Krakow is the only place on this trip
where we haven't been able to find some Couchsurfers
to stay with. So in the rain we set off to find a nearby hostel. The first one we found had no private rooms left, and since this was going to be our base for two nights I really wanted somewhere we could spread our junk all over the room and not worry about getting in other people's way. The receptionist was really helpful though, and marked on a map the locations of three more hostels within reasonable walking distance. We settled on the closest one, bargained for a bit of a discount price and dumped our backpacks.
The room was clean and spacious,
in fact configured with two single beds and a double, and the location was perfect- just five minutes west of the bus and train stations, and just outside the old town.
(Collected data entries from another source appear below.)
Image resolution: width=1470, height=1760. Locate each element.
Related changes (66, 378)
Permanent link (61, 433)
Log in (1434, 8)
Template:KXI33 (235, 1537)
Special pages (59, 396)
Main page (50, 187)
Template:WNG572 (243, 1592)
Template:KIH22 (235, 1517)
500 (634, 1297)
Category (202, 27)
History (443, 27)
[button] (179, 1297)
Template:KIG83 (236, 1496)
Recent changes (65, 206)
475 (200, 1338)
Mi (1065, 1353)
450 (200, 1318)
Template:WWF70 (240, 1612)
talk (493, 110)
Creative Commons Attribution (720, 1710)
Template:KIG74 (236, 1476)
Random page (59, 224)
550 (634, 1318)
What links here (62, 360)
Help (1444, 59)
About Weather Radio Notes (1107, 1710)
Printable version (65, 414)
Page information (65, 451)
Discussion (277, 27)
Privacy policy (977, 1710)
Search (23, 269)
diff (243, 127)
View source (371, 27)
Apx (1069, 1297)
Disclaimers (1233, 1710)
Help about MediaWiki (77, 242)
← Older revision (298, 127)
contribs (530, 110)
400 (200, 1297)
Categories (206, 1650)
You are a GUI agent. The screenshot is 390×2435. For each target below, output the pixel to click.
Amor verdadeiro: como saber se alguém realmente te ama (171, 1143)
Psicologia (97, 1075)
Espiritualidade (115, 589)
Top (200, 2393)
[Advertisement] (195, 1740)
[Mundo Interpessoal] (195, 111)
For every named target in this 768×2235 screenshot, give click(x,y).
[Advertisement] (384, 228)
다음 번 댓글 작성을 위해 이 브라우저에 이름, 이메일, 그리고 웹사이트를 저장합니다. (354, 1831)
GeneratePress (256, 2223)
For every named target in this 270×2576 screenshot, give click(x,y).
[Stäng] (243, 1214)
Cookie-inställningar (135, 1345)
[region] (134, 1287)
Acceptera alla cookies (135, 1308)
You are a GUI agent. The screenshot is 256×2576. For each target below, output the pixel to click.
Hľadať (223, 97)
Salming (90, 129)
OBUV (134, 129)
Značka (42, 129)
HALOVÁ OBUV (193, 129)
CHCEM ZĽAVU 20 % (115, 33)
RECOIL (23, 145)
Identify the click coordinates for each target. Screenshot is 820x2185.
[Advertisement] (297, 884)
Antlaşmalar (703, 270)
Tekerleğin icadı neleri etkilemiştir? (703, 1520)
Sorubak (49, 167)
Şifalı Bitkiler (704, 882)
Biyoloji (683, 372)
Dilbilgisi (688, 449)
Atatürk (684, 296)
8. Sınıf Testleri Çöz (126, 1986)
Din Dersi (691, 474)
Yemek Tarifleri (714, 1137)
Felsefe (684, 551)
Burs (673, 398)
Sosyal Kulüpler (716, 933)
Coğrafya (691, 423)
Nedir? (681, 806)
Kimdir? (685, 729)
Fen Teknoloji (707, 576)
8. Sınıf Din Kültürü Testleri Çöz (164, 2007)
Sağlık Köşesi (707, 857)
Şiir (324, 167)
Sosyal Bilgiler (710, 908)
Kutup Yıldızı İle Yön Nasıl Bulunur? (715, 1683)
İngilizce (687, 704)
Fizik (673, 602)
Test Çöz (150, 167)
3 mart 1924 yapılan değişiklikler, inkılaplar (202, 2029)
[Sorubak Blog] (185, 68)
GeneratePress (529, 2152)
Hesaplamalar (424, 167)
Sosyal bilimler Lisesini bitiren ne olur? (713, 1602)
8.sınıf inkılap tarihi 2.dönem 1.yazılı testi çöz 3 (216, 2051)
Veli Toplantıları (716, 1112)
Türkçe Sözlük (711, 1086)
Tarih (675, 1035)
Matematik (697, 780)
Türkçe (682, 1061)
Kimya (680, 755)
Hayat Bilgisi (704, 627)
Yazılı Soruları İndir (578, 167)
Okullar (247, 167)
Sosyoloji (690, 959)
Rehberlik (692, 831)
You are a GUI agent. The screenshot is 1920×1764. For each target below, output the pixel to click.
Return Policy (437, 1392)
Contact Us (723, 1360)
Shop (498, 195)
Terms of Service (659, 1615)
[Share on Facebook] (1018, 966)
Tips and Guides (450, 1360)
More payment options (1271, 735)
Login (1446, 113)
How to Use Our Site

BY the time we'd showered, and strewn our clothes, books and miscellaneous items from one corner of our large room to the other, the rain outside had eased. We headed into the Old Town, and were surprised to reach the Old Town Square Rynek Glowny
, after what seemed like just a few minutes walking. Rynek Glowny is the largest Medieval town square in all of Europe- 800 metres wide and 1200 metres long.
The oldest city in Poland,
Krakow is the only decent sized city in Poland that escaped being almost levelled in WWII, saved by a sudden encircling manouevre by the Soviet Red Army which forced the German forces to evacuate the city. It's a stark contrast to Warsaw, which suffered total devastation during the war, more than half of its poulation dead, and eighty-five percebnt of buidlings destroyed. The history of this part of the world is just fascinating- I'm learning a little as I travel, but it's inspired me to try to learn a lot more.
The Old Town of Krakow
was one of the first inclusions on Unesco's World Heritage list in 1978, with its Gothic cathedrals, Wawel Castle, and the now eerily silent Jewish quarter. At the beginning of WWII, Krakow was home to about 65 000 Jews, some thirty percent of the city's population. Today, the Jewish population of Krakow is less than two hundred.
We followed the narrow bench-lined path
that ran through the Planty
- a strip of parkland that completely surrounds the Old Town, which offered a great view of many of the Old' Town's illuminated buildings and monuments.